I’ve worked at a few places now, and I’ve, for the most part, loved every minute. I think other nurses will understand when I say that the biggest learning curve is figuring out the different styles, and forms of documentation that different places use. None are necessarily better than others, just different. However, there is one consistent issue I’ve noticed crop up fairly regularly. Fluid balance charts.
For the non-medical readers, this is a balance sheet of what a patient has taken in fluid wise, either through drinks, food, IV therapy etc. This number is then balanced with what has come out of the patient… I’ll leave how to your imagination. This is important because the fluid in a person can impact the whole body, every system within it.
Don’t panic. I’m not going to make this a mini A&P lesson. It’s the documentation side of things I’m focused on at the moment. I’m most likely not going to change the documentation habits of an entire hospital, maybe not even the ward. In a perfect world, I would love to see a uniform protocol and method of documentation across the state. I think a lot of the issue is the lack of uniformity, or enforced methods of measurement, particularly when tallying up incontinent patients. for example, I know some facilities use scales, others do not. It is this kind of inconsistency that makes it difficult for new or itinerant staff members coming into workplaces.

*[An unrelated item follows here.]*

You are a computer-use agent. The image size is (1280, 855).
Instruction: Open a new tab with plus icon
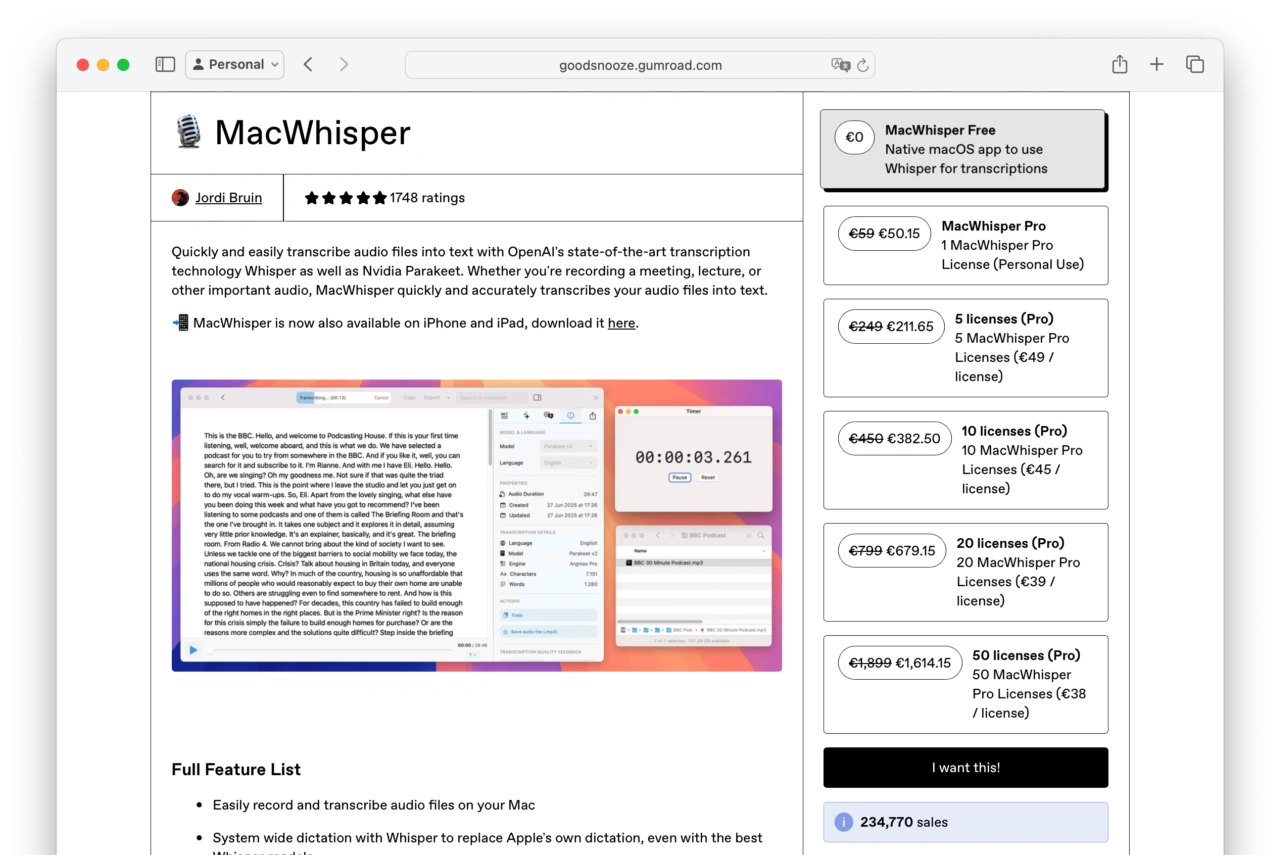coord(1156,65)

There is something I can do, however. I can make sure I am doing the best fluid balance charts I can for my patients. I know that sometimes a shift can get away from me, and I’m working on changing my own habits when it comes to documentation. So as a nurse wanting to improve personal practice Do any of the nurses out there have any suggestions for maintaining accurate balance charts? Has your hospital/healthcare facility got a protocol in place that has managed to achieve a high level of compliance? Is there anything that you know you’re doing differently that I might be able to try and introduce?